The one-particle approximation in the reflecting discharge simulation

Abstract

The method of some reflecting discharge (Penning discharge) characteristics computation, based on the one-particle approximation is proposed. This discharge is widely used in ion sources aimed at surface modification. However, only the steady state of this discharge is sufficiently described, whereas pulsed modes are preferable in many cases. In fact, the proposed method is similar to the approach used in the early times of first glow discharge investigations and crossed fields ion sources. It may be applied for the early discharge stages (the Townsend regime) description. It is somehow simpler than the diffusion-drift approximation used as a rule for the stationary state description, because plasma does not exist yet.

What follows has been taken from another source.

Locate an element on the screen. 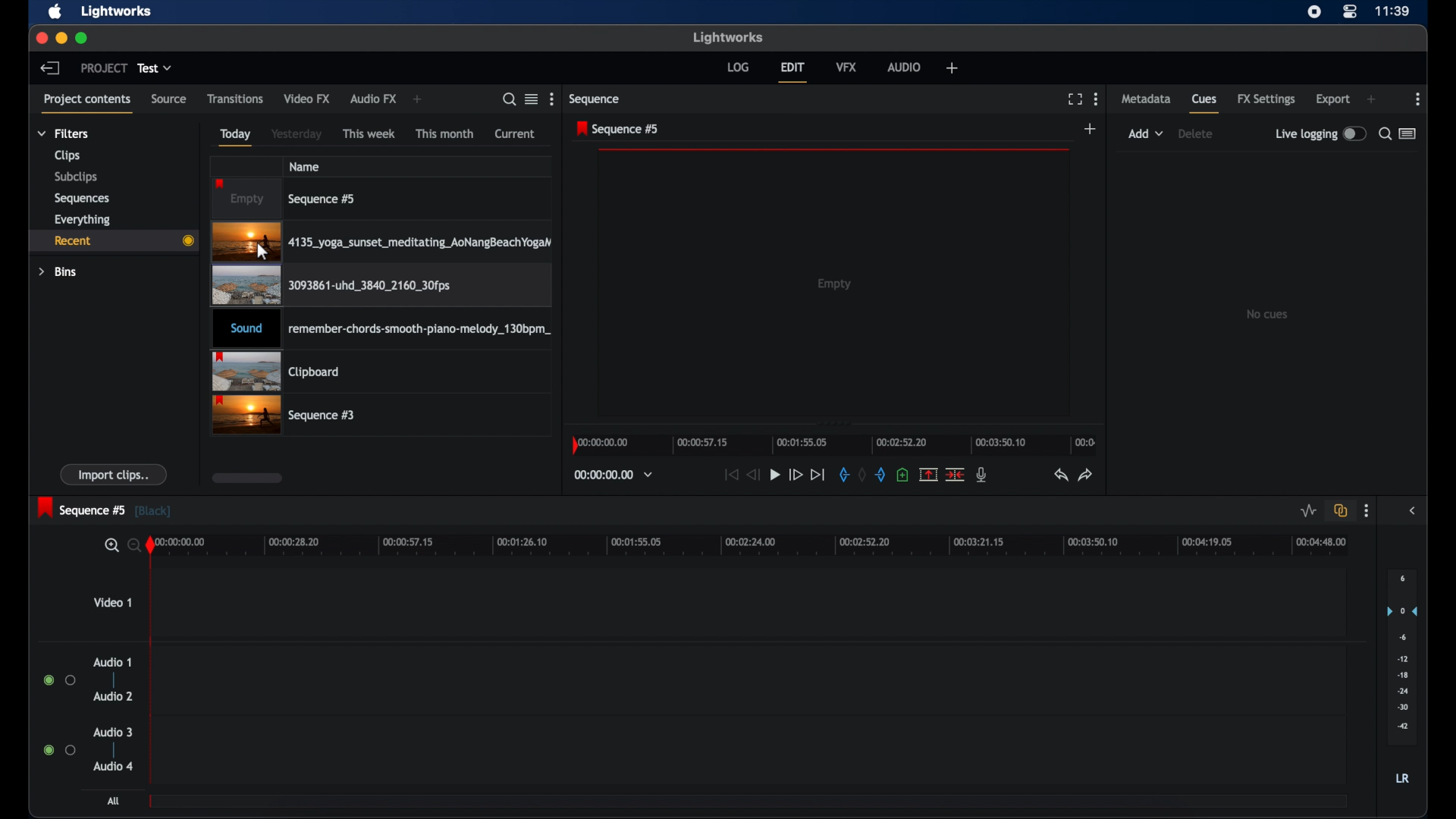 The image size is (1456, 819). yesterday is located at coordinates (296, 134).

On the other hand, one need not use most of usual diffusion-drift simplifications e.g. 1 or 2D models, uniform magnetic field etc. So the process of discharge formation may be described exactly for different kinds of Penning cells geometries and fields configurations. The discharge ignition condition for the Penning cell, analogous to the Townsend law is evaluated. It allows one to appreciate the discharge formation time as a function of cell geometric parameters, field configurations, anode voltage and Townsend’s coefficients α and γ. This time, or exactly the trajectory length during this time, plays the role of the Townsend parameter d – the distance between electrodes. The calculated values of such times show good agreement with experimental data.